Arantza Margolles
Le
mandaron en barco a sobrevivir a Buenos Aires siendo un niño, ya va
para ochenta y nueve años, porque en Castro de Rei la vida era dura.
Para todos y, en especial, para Severino Rivas, su padre, viudo temprano
y a cargo de nueve hijos. Él, Darío, era el menor. De valor en aquella
casa que dejó en 1930 había apenas un par de cosas: la taza estampada en
la que su padre solía desayunar y un gabán que, enviado desde
Argentina, Severino se ponía las tardes que hacía frío. La del 29 de
octubre de 1936, por ejemplo. Ese fue el día en que unos falangistas,
envalentonados por el reciente Alzamiento militar, mataron a tiros a
Severino, el alcalde que había traído la escuela al pueblo para que los
críos hicieran lo que él no pudo: estudiar. Ordenaron a sus hijos
enterrarle al pie de la iglesia de Cortapezas, con otro vecino, y a un
chaval de diecisiete años que pasaba por allí a velarlos varias horas.

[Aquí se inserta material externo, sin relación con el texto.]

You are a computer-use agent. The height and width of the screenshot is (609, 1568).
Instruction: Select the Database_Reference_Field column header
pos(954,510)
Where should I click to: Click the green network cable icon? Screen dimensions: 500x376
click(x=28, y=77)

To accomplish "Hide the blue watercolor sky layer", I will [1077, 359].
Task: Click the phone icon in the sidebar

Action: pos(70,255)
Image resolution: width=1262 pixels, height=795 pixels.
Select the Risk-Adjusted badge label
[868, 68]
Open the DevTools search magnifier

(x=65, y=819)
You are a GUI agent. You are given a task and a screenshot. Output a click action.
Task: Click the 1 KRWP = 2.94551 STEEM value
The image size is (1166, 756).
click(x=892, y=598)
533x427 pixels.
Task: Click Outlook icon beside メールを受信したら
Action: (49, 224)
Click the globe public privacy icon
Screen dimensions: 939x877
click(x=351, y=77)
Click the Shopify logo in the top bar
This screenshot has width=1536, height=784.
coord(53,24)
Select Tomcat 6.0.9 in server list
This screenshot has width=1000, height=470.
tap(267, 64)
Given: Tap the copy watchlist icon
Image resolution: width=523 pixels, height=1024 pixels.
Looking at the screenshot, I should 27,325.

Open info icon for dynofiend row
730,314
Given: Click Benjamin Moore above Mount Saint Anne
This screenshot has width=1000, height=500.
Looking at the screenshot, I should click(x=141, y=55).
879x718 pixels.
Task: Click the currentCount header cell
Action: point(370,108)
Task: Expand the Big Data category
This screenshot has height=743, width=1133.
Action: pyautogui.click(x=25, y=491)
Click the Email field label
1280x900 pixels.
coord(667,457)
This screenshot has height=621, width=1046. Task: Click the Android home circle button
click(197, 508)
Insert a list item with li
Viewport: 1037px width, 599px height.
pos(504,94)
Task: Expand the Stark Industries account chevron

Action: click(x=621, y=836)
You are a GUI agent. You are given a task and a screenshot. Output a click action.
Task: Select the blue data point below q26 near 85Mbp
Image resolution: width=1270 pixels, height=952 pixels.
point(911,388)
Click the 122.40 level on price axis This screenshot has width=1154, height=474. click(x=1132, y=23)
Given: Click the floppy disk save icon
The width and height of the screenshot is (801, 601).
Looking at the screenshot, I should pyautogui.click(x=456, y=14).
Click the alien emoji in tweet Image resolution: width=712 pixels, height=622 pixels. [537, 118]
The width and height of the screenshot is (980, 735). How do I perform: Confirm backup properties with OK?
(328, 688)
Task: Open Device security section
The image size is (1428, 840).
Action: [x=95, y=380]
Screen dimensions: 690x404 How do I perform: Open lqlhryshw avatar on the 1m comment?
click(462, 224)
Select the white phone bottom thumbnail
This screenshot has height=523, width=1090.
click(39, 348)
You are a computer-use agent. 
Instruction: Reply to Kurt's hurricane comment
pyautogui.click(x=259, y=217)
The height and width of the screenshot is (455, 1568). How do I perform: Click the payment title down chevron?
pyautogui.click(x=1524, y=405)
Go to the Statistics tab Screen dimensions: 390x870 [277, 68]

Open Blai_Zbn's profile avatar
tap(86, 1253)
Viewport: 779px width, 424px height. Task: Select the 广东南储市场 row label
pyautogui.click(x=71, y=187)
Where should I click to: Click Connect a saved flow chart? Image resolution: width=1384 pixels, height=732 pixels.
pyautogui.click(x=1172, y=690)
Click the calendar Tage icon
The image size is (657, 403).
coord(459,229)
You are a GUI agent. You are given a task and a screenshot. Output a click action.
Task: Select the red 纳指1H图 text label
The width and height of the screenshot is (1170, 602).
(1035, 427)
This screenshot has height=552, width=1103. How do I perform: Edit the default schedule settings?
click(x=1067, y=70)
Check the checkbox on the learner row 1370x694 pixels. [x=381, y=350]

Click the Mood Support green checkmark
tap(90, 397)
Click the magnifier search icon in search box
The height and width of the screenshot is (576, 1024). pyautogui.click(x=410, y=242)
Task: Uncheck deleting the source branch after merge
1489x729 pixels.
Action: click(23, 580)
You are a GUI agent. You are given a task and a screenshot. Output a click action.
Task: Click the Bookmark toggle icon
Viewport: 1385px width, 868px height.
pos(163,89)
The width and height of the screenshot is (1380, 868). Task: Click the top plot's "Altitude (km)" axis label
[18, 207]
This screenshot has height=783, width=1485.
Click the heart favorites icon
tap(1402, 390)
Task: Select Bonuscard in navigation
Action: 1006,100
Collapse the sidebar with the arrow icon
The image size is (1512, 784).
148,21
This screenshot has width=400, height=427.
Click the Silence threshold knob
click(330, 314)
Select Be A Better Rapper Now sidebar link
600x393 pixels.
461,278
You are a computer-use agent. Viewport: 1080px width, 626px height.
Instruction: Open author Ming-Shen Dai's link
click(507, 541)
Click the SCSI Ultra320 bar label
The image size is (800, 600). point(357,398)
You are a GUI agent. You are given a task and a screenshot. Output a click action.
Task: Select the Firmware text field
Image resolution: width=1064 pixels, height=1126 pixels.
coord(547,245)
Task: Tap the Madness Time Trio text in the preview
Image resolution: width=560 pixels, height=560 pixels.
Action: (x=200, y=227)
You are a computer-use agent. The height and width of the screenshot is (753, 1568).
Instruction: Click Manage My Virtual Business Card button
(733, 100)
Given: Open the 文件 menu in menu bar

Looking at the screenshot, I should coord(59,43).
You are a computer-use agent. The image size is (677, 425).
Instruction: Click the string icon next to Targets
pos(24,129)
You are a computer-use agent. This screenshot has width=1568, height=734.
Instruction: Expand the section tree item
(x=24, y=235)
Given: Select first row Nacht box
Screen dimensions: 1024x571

El silencio se cernió sobre la vida de Darío Rivas desde aquella noche
en que su padre fue asesinado vistiendo el gabán argentino. Solo roto
por una carta donde, muy someramente, los hermanos le explicaban lo
ocurrido. Sin mencionar lugares, sin caer en detalles. Darío tenía casi
la misma edad que aquel chaval que velara a su padre, pero no conocía la
historia. Sus hermanos se la llevaron a la tumba y, cuando volvió de
visita, en el 52, nadie quiso hablar. Tendría que pasar medio siglo para
que, en otro de sus viajes a Galicia, una tendera de Portomarín, donde
está Cortapezas, le contara por casualidad la historia de un hombre al
que habían enterrado a los pies de la iglesia, vestido con un elegante
gabán, y al que había velado toda la noche, siendo un chaval, el anciano
que aún hoy vivía cerca del templo.
"Tu padre sigue ahí; al otro
lo sacó lo familia una noche, al poco". El anciano marcó el punto
exacto del enterramiento. Corría el año 2004 y él era el único que
recordaba ya de primera mano todo lo que le había pasado a Severino
Rivas. Darío, que hasta ayer aún conservaba la taza estampada donde
bebía su padre, decidió que si el cura no quería una ídem -porque,
haciendo gala de una extraña caridad cristiana, no quiso permitirle
señalizar la tumba de su padre con una cruz de madera-, tendría una y
media. Al año siguiente consiguió que la ARMH recuperase los restos de
Severino Rivas y enterrar al padre que le faltaba desde hacía casi
setenta años.
Pero Darío murió ayer, a los noventa y nueve y con
la ilusión de regresar una última vez a España. "A ver exhumar a
Franco". No llegó a tiempo (¿cuántas veces más tendremos que repetir
esta maldita frase?), pero fue quien más pujó por ello. El destino quiso
que muriera en quince de abril cuando había sido un catorce, el de
2010, el día en que presentó, por primera vez en la historia, una
denuncia contra el Estado español por los crímenes de lesa humanidad del
franquismo, nunca juzgados, ni tan siquiera estudiados. En la carpeta
que inició la que se ha venido en llamar "Querella Argentina" desde
entonces se agolpaban los papeles -administrativos, históricos,
arqueológicos, burocráticos, antropológicos- que habían roto un silencio
de décadas.
Ha muerto el hombre que puso patas arriba el sistema
por conseguir verdad y justicia, el que cambió el concepto de Memoria y
demostró que siempre puede darse un paso más.
Hoy pocos periódicos hablan de Darío Rivas. Ni que importe. Ahí, en los libros, ha quedado por fin escrita su historia.